# NCM to Pilot



## Phillman (18 Feb 2005)

I was just wondering if any of the pilots here made the jump from NCM to pilot (Res or Reg.)?

This is a path that I am seriously considering after I complete my university degree.

Any experiences you can share would be greatly appreciated.


----------



## Zoomie (18 Feb 2005)

There are quite a few of us that have that very transition.  I was a PRes crewman for 6 years before Component Transferring to the RegF as Pilot.  

Complete your degree and apply for a CT through your OR when you are ready.  If you get your JLC in the PRes - you will be able to skip the first part of Officer Training - the rest will be a joke.
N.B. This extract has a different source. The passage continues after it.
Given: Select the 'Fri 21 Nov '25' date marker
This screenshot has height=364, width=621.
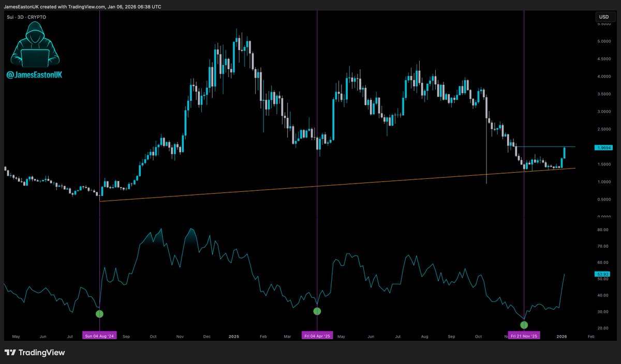Looking at the screenshot, I should coord(524,336).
If you have some specific questions about the process, post them here and we shall endeavour to answer them.


----------



## Sam69 (18 Feb 2005)

I, too, was PRes (Infantry Private) before transferring to the RegF as a pilot. But I think Zoomie can provide you with more up to date information because I made the jump quite a few years ago and things have changed a bit since then.

Sam


----------



## pipstah (20 Feb 2005)

Same thing for me, I was in the reserve (infantry ) and transfered in reg force hoping to be a full qualified pilot!  8)


----------



## Phillman (21 Feb 2005)

I'm hoping to be done PLQ (JLC) before my degree, which shouldnt be to hard seeing as though I have at least 2 years before I should be done. 

Which part of officer training is skipped?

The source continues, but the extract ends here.